Implementations of this API need to be very careful to avoid confused deputy
attacks. ReferenceGrant provides a safeguard for that. Exceptions MUST only
be made by implementations that are absolutely certain that other equally
effective safeguards are in place.

## ForwardTo

To enable cross-namespace forwarding, we'll need to add an optional `namespace`
field to the ForwardTo BackendRef struct.

```go
type BackendRef struct {
    // ...

    // Namespace is the namespace of the backend. When unspecified, the local
    // namespace is inferred.
    //
    // Support: Core
    //
    // +kubebuilder:validation:MinLength=1
    // +kubebuilder:validation:MaxLength=253
    // +optional
    Namespace *string `json:"namespace,omitempty"`
}
```

## Alternatives

### Inline Config
Instead of ReferenceGrant, it is possible to represent these relationships
inline.
![Inline](images/709-inline.png)

```yaml
kind: HTTPRoute
metadata:
  name: foo
  namespace: foo
spec:
  rules:
  - matches:
    - path: /bar
    forwardTo:
      backend:
      - name: bar
        namespace: bar
---
kind: Service
metadata:
  name: baz
  namespace: baz
  annotations:
    gateway.networking.k8s.io/accept-forwarding-from: bar
```

Although this requires less YAML for the simple case, it is less flexible.
Annotations have real limitations and don't provide any room for RBAC
differentiation. Although it's possible that we could eventually add a proper
field to the Service API to represent this, it would be impossible to add this
concept to all potential backend types.

## Out of scope

* Although closely related, this GEP does not attempt to improve the
  Gateway->Route relationship.

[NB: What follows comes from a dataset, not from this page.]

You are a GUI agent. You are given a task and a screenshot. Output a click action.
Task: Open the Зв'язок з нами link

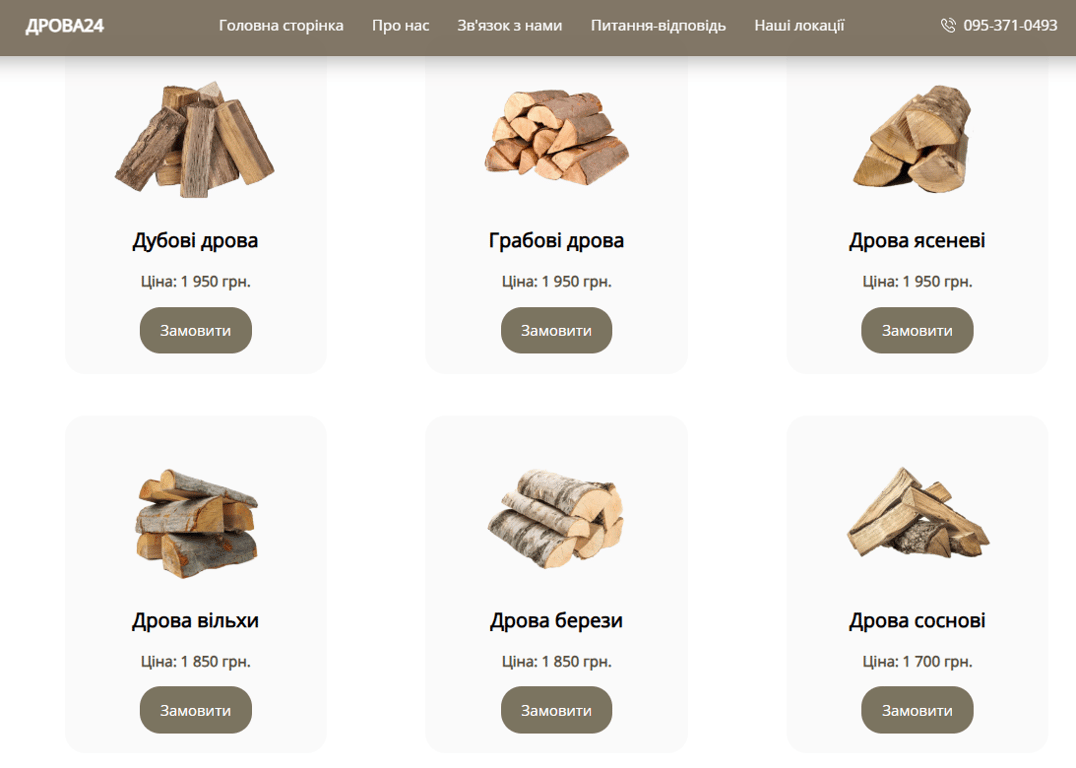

That will instead be covered by a future GEP.
* Although this GEP explores how ReferenceGrant could enable Route inclusion,
  the details of that feature will be left for a future GEP.

## References

**GitHub Issues:**

* [#411: Clarify how RouteGateways would work if we supported Route->Route
  delegation](https://github.com/kubernetes-sigs/gateway-api/issues/411)
* [#582: Allow cross namespace
  references](https://github.com/kubernetes-sigs/gateway-api/issues/582)
* [#634: Request Filtering Between Gateways and Namespaced
  Routes](https://github.com/kubernetes-sigs/gateway-api/issues/634)

**Docs:**

* [Gateway API Reference
  Policy](https://docs.google.com/document/d/18MoabVA-fr5XL9cYdf6cxclqRwFpOvHUXV_UYzSiooY/edit)
* [Selection Policy
  Proposal](https://docs.google.com/document/d/1S9t4YiDBwe1X7q915zKO0meZ8O_UPa8bzBLWBY8_XdM/edit?usp=sharing)
* [Route Inclusion
  Proposal](https://docs.google.com/document/d/1-0mgRRAY784OgGQ1_LCOshpLLbeAtIr4eXd0YVYK4RY/edit#heading=h.8cfxzle5tmqb)
* [Cross Namespace Forwarding
  Proposal](https://docs.google.com/document/d/1_B1G9JcNw3skNYLtdK7lTTzOeyz5w2hpa84cKA_MGKk/edit)